En la literatura hay zonas donde todos nos podemos reconocer, hechos que nos acontecen a todos, como la muerte de un ser querido. Pero también hay situaciones que nos resultan extrañas porque son únicas en cada experiencia humana y ahí radica la fuerza de este relato, al ahondar en sentimientos que son comunes a todos los hombres y todas las mujeres, bajo el prisma particular de Andrés que nos cuenta una historia en forma honesta, sin rodeos y haciéndose cargo de cada sensación que pasa por su cuerpo, de cada pensamiento que pasa por su mente.  La anécdota del ñandú, por ejemplo, sirve para introducir un elemento extraño en la narración; también introduce el humor aunque sin perder de visto lo trágico.

“Hacer composturas se parece mucho a hacer milagros y papá los hacía. Le llevaban ruinas, cosas imposibles y él por arte de magia las dejaba nuevas”, nos dice Andrés. Quizás sea el mismo trabajo milagroso de la buena literatura que como un poderoso remedio transforma aquellas ruinas que habitan dentro de nosotros en construcciones sólidas que otros podrán recorrer.

Poner en perspectiva los problemas que nos aquejan cotidianamente al contrastarlos con lo rotundo de una muerte es lo que hace el personaje: “Los problemas dejaron de serlo: “frente a mi dolor… todo lo demás era una estupidez”. Los sentimientos cobran relevancia porque más allá de las palabras, siempre están, grabados en nuestro cuerpo. Leemos que el pueblo era un murmullo viejo. El protagonista está atento, sin embargo, al propio murmullo, porque los recuerdos no se silencian; permanecen zumbando. Los silencios (palabra que se reitera en este relato) nos hablan de esos momentos en blanco en la vida de cada uno, donde uno se detiene para pensar, evocar momentos pasados o simplemente contemplar el momento presente, el vacío.

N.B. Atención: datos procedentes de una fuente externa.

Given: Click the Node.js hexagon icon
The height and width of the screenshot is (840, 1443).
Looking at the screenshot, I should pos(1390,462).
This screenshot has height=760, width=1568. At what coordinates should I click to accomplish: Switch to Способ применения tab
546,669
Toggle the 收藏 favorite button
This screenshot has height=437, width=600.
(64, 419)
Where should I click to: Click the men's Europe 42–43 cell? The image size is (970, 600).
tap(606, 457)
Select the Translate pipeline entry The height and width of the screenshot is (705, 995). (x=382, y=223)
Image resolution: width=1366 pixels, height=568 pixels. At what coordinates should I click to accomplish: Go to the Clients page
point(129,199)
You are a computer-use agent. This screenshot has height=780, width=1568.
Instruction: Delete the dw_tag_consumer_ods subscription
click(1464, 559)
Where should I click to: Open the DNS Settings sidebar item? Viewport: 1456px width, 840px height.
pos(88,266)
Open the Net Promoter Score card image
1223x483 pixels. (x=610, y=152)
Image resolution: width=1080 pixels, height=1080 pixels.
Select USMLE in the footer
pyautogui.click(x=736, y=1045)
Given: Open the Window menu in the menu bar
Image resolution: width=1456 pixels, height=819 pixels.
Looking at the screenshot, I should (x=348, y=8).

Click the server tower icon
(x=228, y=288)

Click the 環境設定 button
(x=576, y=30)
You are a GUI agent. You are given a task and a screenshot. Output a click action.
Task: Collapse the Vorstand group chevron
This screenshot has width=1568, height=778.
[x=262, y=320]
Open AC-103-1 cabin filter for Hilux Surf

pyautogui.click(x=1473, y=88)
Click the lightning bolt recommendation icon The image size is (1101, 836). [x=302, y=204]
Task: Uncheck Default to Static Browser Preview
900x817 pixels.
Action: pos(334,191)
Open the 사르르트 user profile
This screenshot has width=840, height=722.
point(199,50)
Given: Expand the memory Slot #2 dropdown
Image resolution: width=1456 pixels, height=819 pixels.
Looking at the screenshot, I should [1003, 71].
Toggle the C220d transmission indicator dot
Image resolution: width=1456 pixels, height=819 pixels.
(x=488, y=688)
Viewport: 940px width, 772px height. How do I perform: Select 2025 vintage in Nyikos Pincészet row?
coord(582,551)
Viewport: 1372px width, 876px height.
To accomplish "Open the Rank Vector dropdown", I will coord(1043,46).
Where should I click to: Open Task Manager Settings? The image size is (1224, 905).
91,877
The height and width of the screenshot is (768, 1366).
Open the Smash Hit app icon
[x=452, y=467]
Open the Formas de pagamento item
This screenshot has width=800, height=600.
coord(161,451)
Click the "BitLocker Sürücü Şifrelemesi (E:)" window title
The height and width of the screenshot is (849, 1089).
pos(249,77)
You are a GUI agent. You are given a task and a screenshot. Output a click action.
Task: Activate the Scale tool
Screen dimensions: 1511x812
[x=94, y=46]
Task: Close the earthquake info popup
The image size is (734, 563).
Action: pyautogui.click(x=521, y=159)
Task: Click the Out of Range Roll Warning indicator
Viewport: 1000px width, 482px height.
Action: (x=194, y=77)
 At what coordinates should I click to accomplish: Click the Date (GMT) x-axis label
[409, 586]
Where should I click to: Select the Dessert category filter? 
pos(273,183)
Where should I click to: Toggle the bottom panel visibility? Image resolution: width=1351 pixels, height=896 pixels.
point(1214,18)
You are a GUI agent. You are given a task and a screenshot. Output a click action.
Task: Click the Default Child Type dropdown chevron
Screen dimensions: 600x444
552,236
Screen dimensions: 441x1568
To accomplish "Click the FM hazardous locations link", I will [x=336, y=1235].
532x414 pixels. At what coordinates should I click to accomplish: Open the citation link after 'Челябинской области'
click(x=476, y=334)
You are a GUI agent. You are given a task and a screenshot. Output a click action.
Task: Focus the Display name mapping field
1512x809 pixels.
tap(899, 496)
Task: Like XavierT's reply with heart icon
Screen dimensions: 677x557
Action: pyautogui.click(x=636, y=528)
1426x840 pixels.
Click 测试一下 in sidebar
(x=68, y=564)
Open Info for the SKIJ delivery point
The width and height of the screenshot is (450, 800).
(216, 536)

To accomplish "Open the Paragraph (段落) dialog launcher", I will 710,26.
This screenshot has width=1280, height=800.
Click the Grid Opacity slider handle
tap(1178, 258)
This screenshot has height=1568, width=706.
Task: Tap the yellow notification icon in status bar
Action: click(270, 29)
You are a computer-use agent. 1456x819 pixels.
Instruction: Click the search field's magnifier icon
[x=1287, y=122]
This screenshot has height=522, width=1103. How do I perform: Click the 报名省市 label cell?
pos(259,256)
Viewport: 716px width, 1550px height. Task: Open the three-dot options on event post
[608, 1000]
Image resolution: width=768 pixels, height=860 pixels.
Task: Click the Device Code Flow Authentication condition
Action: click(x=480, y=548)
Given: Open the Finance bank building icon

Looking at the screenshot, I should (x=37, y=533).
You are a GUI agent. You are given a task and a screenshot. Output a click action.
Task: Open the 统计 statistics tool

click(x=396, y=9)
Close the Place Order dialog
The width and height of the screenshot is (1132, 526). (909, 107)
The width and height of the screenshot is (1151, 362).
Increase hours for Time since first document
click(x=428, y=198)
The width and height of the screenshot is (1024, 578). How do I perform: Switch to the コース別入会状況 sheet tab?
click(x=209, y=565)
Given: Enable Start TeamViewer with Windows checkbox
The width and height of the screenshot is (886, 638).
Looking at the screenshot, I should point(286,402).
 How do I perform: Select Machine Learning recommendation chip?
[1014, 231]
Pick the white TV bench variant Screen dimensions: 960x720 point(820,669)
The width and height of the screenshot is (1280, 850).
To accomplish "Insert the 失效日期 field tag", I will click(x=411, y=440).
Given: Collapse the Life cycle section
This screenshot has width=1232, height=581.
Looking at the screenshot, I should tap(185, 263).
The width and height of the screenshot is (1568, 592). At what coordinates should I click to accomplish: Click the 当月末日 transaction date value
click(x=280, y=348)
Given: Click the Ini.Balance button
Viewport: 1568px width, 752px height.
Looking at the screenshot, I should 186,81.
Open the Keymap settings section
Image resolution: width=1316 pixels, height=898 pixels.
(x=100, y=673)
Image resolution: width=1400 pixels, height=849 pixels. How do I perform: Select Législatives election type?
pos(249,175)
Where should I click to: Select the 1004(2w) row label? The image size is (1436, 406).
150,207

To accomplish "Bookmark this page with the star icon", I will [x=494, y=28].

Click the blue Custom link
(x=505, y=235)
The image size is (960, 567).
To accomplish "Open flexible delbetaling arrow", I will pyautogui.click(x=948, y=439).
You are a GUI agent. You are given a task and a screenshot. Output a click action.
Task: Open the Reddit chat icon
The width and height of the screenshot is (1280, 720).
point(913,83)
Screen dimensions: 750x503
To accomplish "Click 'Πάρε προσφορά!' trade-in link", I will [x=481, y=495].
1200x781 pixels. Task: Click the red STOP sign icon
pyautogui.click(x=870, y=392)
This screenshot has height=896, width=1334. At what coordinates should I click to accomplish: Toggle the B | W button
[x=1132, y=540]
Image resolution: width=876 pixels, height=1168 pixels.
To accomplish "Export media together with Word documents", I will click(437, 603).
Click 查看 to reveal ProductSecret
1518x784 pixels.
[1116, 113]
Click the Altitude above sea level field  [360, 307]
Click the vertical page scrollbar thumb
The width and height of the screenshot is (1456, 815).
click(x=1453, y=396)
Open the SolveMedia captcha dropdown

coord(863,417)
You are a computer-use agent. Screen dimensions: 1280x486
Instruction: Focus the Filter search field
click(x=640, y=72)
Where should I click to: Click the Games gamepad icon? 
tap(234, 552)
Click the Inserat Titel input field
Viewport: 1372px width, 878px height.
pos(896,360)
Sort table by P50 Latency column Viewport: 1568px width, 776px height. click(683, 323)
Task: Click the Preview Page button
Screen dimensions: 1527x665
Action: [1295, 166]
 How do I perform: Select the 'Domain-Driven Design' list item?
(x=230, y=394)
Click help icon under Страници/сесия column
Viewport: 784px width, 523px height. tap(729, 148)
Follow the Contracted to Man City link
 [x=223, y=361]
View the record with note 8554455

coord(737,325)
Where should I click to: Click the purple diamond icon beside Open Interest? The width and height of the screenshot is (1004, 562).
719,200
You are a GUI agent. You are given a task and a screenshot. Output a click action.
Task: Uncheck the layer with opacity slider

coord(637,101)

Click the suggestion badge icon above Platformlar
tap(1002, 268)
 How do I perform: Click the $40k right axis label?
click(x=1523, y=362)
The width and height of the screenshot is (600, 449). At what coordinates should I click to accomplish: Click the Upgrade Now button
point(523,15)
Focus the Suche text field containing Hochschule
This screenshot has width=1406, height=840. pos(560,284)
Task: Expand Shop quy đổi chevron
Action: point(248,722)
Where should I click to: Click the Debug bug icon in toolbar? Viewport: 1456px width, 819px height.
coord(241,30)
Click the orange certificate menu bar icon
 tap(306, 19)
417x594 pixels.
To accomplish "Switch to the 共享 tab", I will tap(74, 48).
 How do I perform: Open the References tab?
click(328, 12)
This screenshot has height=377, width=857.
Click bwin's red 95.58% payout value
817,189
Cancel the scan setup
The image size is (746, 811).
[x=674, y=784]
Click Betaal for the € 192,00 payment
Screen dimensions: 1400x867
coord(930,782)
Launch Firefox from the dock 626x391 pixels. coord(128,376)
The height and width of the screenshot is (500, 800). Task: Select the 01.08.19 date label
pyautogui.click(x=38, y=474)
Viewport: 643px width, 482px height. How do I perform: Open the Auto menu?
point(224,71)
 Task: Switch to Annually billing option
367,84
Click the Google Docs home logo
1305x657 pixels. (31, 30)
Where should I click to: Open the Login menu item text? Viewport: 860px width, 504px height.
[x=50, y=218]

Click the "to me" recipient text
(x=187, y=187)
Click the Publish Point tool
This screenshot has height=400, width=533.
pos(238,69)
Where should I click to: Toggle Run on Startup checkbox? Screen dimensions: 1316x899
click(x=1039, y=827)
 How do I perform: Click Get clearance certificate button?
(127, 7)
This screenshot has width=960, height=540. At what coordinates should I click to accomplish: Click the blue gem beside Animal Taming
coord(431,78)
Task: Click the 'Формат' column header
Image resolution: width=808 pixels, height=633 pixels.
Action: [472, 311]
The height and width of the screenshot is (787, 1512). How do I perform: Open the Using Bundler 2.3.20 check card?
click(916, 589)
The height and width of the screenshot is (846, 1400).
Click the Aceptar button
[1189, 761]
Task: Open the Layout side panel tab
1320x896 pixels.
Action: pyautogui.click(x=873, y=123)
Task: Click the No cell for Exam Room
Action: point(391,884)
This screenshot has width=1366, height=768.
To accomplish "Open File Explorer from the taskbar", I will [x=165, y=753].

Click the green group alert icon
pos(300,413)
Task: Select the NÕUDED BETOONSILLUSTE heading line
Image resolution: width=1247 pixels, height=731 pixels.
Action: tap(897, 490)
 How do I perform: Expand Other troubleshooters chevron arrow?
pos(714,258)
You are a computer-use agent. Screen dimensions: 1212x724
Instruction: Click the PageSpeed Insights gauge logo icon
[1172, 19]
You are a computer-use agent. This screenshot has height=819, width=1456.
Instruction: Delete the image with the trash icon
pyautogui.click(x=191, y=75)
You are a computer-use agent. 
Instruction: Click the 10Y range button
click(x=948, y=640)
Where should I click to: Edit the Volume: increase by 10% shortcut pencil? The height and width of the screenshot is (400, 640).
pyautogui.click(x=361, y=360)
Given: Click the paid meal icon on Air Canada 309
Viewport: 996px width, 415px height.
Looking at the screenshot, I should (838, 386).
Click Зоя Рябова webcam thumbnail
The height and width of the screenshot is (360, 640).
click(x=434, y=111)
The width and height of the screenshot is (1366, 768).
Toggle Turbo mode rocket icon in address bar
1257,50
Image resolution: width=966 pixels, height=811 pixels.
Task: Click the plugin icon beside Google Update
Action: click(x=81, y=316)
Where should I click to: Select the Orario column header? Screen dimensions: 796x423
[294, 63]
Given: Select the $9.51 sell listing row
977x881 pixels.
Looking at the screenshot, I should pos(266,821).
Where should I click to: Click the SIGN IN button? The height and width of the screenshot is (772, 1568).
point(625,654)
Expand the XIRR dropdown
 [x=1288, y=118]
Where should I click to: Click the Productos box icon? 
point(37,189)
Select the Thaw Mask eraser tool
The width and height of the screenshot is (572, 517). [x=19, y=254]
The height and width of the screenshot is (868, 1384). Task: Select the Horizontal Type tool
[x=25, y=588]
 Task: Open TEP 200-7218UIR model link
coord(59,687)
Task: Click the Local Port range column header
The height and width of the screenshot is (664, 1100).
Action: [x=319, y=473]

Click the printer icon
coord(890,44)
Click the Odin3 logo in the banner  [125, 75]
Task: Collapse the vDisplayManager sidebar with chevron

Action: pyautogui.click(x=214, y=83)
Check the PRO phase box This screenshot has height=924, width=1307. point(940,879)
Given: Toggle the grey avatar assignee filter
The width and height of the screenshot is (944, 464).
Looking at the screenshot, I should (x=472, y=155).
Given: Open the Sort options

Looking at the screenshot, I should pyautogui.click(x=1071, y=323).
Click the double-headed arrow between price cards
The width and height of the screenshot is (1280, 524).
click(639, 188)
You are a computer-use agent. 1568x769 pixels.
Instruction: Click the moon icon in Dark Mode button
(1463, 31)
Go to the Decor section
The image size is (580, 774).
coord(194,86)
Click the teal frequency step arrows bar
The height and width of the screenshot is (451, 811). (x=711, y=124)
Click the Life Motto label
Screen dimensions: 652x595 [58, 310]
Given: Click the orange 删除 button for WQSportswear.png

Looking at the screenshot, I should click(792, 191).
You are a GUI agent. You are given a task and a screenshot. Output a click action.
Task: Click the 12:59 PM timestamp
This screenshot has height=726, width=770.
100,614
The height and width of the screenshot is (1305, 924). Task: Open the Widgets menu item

Mauricio Koch registra con una enorme sensibilidad los procesos que rodean a una gran pérdida. Así como el tren arrasa con todo, el tiempo arrasa con nosotros, pero por suerte tenemos a escritores como Koch para enfrentar el paso del tiempo con unas palabras que muerden el silencio sutilmente y nos presentan un mundo donde el desamparo es una realidad, pero donde también es posible encontrar, en la sombra del lenguaje, un lugar que nos ampara de ese sol que nos fulmina los ojos, de ese dolor quemante.